Cervantes and colleagues (same institutions as above) demonstrated that Common Opposum (Didelphis marsupialis) and Virginia Opposum (D. virginiana), which are sympatric (live in the same area) in Mexico, are readily distinguished by COI barcode (average K2P distances between species are approximately 8%, and within are 1.5%). These species have diagnostic skull morphology but external characters are unreliable, making field identification inaccurate and even museum specimens can be misidentified, including 4 museum specimens in this study.

Zaldívar-Riverón and colleagues from Mexico, Canada, and Argentina applied DNA barcoding to braconid wasps collected during three field trips during 2009 in the Chamela-Cuixmala biosphere reserve, near the Pacific coast. Braconidae is an extraordinarily rich (50,000 -150,000 species) family of tiny parasitoid wasps that attack butterfly larvae, with many species exquisitely specialized to a single host. The researchers obtained barcode sequences from 407 of 483 specimens, and applied computer software (Yule coalescent model) to estimate how many species were present, which turned out to be 185! I’m guessing they sorted specimens to select different morphospecies before sequencing, as it seems improbable that there could be 185 different species among 407 randomly-collected specimens. In this short report, the researchers did not comment on how many of the “barcode coalescent species” correspond to known wasp species. The rate of species discovery did not plateau over the course of the study, pointing to many, many more braconid wasps in just this one area.

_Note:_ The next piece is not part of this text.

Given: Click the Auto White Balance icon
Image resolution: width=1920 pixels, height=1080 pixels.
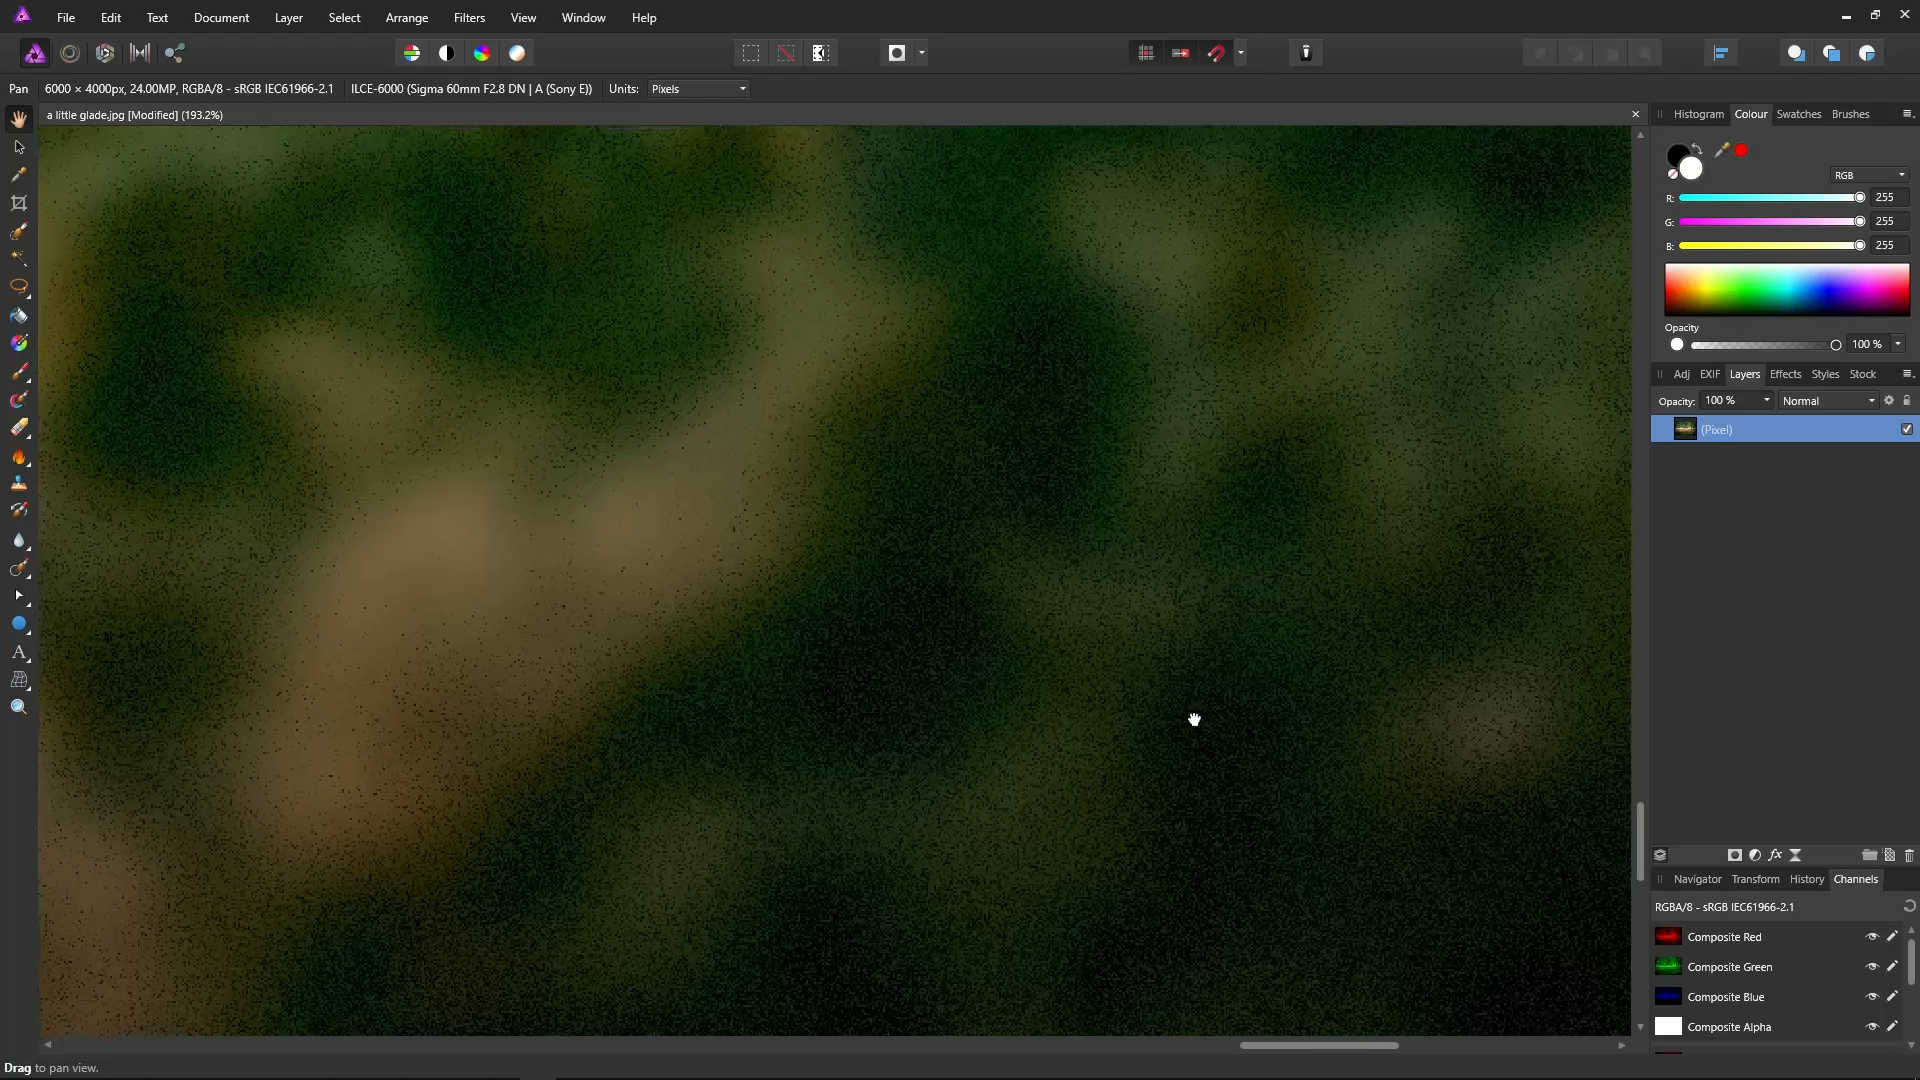Looking at the screenshot, I should point(517,53).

At the beginning of the barcode initiative, there was worry from some taxonomists that it wouldn’t work. After 8 years, we know now that a comprehensive library built around taxonomic reference specimens unambiguously names 95% of animal species from mayflies to mammals, and resolves the remainder into small sets of closely-related species. Looking ahead, it seems obvious that one or another analytic approach, such as coalescent modeling described above, will enable construction of a provisional species and higher-level taxonomy from barcode data alone which will be particularly useful for impossibly diverse or poorly-studied groups, such as nematodes. Experts will improve this draft taxonomy as other information becomes available.

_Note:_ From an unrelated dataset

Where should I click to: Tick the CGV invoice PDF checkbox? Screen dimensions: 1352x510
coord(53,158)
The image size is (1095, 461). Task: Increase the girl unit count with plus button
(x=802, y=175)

I have long thought that the biggest scientific challenge raised by DNA barcoding is not that it doesn’t work to distinguish some closely-related species, but that it works too well–it reveals biodiversity is much more finely divided and highly-specialized than we knew. Even in birds, the best studied large taxonomic group, a comprehensive DNA barcoding survey demonstrated that 24% of bird species that live in Europe and North America are comprised of isolated populations that have been diverging for more than a million years, likely representing distinct species (Johnson J Ornithol 2010; open access). To my mind, the big picture results so far are an exciting provocation–we need to better understand specialization–how do organisms navigate their environment—for example what signals (chemical, behavioral, acoustic, electric, visual?) enable a wasp to find and distinguish one butterfly larvae from another, or to determine whether the larva is already parasitized? Animals can be viewed as highly-discriminating and sensitive detectors of other life forms. A genetic approach might identify parts of the nervous system or sensory system that enable these feats. With better understanding we might construct highly-specific biosensors, say to detect pathogens.

Addendum: Correcting my supposition about whether specimens were sorted prior to barcoding, Dan Janzen tells me that high species counts are the norm when collecting braconid wasps in tropical sites, such that 185 braconid wasp species from 483 specimens is not unusual.